「ボブの絵画教室」からエンターテイメントを学ぶ

萌え理論Blog - 「ボブの絵画教室」からエンジニアリングを学ぶ

前回は、風景画という固定仕様に対して実装が最適化されているという合理性を見た。例えばあのハケみたいな幅の広い筆にそれが現れている。しかし、それだけではない。単に職人的な技術を持っているからすごい(いや、それは既に凄いことなんだけれど)という話ではないのだ。それは技術の応用である。どういうことか。

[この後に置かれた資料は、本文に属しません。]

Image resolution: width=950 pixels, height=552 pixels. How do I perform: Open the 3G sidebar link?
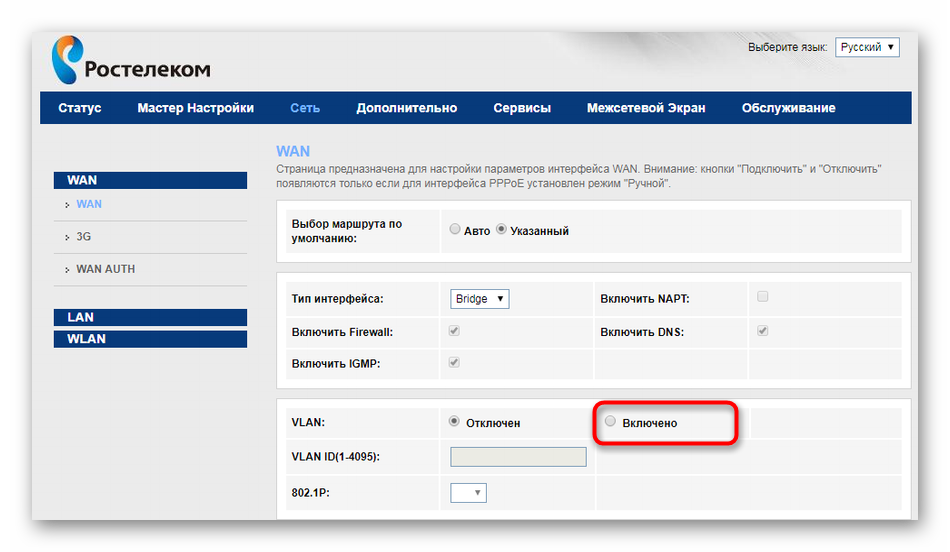(84, 237)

仕上がりが早いというのが、単なる画家の世界の内部の競争ではなくて、その外側にまでつながっているということが重要なのだ。早く描ける技術によって、最初から最後までライブできるから、あの番組が出来たわけである。価値創造だ。もちろん、長時間の制作でも編集すれば尺の範囲内で映せるだろうが、それでは視聴者の驚きがまるでなくなってしまう。

これが例えば次世代ゲーム機なら、性能が向上しただけではなくて、性能が向上したことによって、新しく何ができるのか、ということが重要になる。例えば容量が増えて音声が入れられるようになってギャルゲが遊べるとか、ポリゴンが描けるようになって3D格闘ゲームが遊べるとか。それがなくて単なる数値上の性能競争・スペック自慢になってしまうと、「イノベーションのジレンマ」とでもいうか、ユーザの需要から離れてしまう。

だから、前回の全体と部分の話で言えば、部分的な技術が単なる技術の集積に留まらず、全体から見たときに、表現を根本から変えてしまう、といった余剰を産み出すようなことこそ、技術革新による価値創造なのだろう。例えばチューブ入り絵の具が、屋外の明るい風景を描く印象派に関連するだとか。そこには可能性があるが、同時に、とても難しいことである。